Problem to solve: From the listing below, output only the lines starting at the line that has "Mindaugas Skritulskas apie" and ending at the line that has "Powered by Olomedia (347, 1965)", exactly as they appear, ends included.

Record excerpts:
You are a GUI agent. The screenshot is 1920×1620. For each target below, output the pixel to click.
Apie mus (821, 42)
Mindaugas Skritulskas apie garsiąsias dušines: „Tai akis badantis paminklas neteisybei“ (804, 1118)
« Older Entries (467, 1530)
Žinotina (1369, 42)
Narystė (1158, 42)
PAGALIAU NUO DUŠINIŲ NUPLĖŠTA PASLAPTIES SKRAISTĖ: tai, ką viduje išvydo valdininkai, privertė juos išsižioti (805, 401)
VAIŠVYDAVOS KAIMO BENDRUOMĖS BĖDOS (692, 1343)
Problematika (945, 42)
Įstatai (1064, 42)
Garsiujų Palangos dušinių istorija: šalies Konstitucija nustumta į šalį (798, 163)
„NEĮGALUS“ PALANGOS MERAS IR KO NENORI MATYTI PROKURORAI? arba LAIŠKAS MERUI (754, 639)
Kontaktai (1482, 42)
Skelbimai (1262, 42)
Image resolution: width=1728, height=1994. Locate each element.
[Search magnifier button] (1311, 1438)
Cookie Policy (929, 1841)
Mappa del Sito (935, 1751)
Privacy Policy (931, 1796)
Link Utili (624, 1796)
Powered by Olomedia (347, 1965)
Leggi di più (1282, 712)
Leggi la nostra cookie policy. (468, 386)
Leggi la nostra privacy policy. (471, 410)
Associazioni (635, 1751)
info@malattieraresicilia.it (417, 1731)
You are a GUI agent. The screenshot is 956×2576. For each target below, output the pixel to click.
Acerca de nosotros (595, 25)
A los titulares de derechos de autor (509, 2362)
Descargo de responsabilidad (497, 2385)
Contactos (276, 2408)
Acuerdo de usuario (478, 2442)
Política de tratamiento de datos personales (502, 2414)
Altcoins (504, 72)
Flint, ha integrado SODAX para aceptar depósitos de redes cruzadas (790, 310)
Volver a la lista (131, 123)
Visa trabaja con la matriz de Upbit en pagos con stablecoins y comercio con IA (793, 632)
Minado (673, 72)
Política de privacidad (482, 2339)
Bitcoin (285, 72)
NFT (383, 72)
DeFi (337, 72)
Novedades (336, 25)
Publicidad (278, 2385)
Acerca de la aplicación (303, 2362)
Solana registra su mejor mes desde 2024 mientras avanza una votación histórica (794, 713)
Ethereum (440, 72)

Exercise response:
Mindaugas Skritulskas apie garsiąsias dušines: „Tai akis badantis paminklas neteisybei“ (804, 1118)
« Older Entries (467, 1530)
Žinotina (1369, 42)
Narystė (1158, 42)
PAGALIAU NUO DUŠINIŲ NUPLĖŠTA PASLAPTIES SKRAISTĖ: tai, ką viduje išvydo valdininkai, privertė juos išsižioti (805, 401)
VAIŠVYDAVOS KAIMO BENDRUOMĖS BĖDOS (692, 1343)
Problematika (945, 42)
Įstatai (1064, 42)
Garsiujų Palangos dušinių istorija: šalies Konstitucija nustumta į šalį (798, 163)
„NEĮGALUS“ PALANGOS MERAS IR KO NENORI MATYTI PROKURORAI? arba LAIŠKAS MERUI (754, 639)
Kontaktai (1482, 42)
Skelbimai (1262, 42)
Image resolution: width=1728, height=1994. Locate each element.
[Search magnifier button] (1311, 1438)
Cookie Policy (929, 1841)
Mappa del Sito (935, 1751)
Privacy Policy (931, 1796)
Link Utili (624, 1796)
Powered by Olomedia (347, 1965)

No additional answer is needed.